Personally, Interview with the Vampire remains my favourite ever vampire film, while Rice's Queen of the Damned is my favourite ever vampire novel. For a long time - well before Twilight and True Blood triggered vampire over-saturation in our book stores and on our screens - I was even working on an epic vampire romance in the Rice mould... But I digress.


When I heard Neil Jordan was making another vampire film, I was instantly intrigued. And watching the trailer for Byzantium above, I now desperately want to watch this supernatural thriller... which features the old school style of immortal blood-drinkers.

Gemma Arterton and Saoirse Ronan play a mother-daughter pair of vampires. Although they don't have fangs and can walk around during the day, they've been leading an unsatisfying nomadic existence for over 200 years. Most recently they end up at a run-down coastal resort. Mom Clara immediately sets about doing what she's always done to survive - whoring and feeding - while introverted daughter Eleanor forms a bond with terminally ill teenager Frank (Caleb Landry Jones). However, the women live live on the run for a reason. Two male vampires (Jonny Lee Miller and Sam Riley) and their "brotherhood" have been hunting them for centuries, intent on eradicating the "aberration" that is female vampires. And it looks like the boys may have just caught up with them...

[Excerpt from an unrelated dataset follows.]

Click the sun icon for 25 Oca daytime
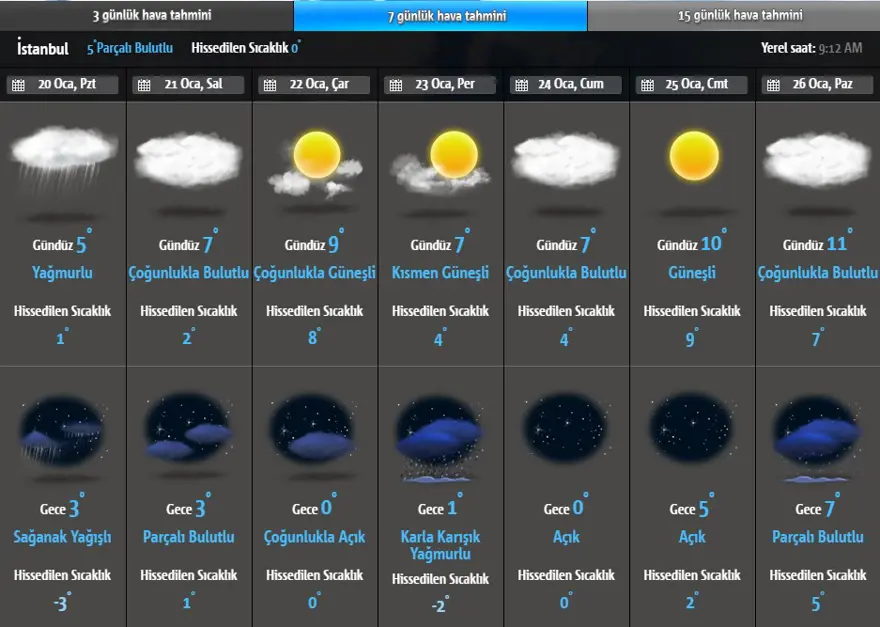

Irish indie production Byzantium premiered in September last year at the Toronto International Film Festival. Reviews have been mixed for this leisurely adaptation of a play by Moira Buffini (who also wrote the screenplays for 2011's Jane Eyre and 2010's Tamara Drewe). Sitting somewhere between mainstream and art house - which isn't necessarily a bad thing - Byzantium is nonetheless moodily elegant, beautifully shot and a bit too serious for its own good. Or so the critics say.

I have to say I'm especially interested in the feminist angle the film seems to put on the topic of vampirism.

Anyway, IFC has snapped up the rights to distribute the film in North America, although currently no release date has been set for the region. The same goes for South Africa, so I expect we'll be waiting quite some time to watch this one. And if Byzantium does surface at local cinemas expect it to be at Cinema Nouveau only, with little to no fanfare.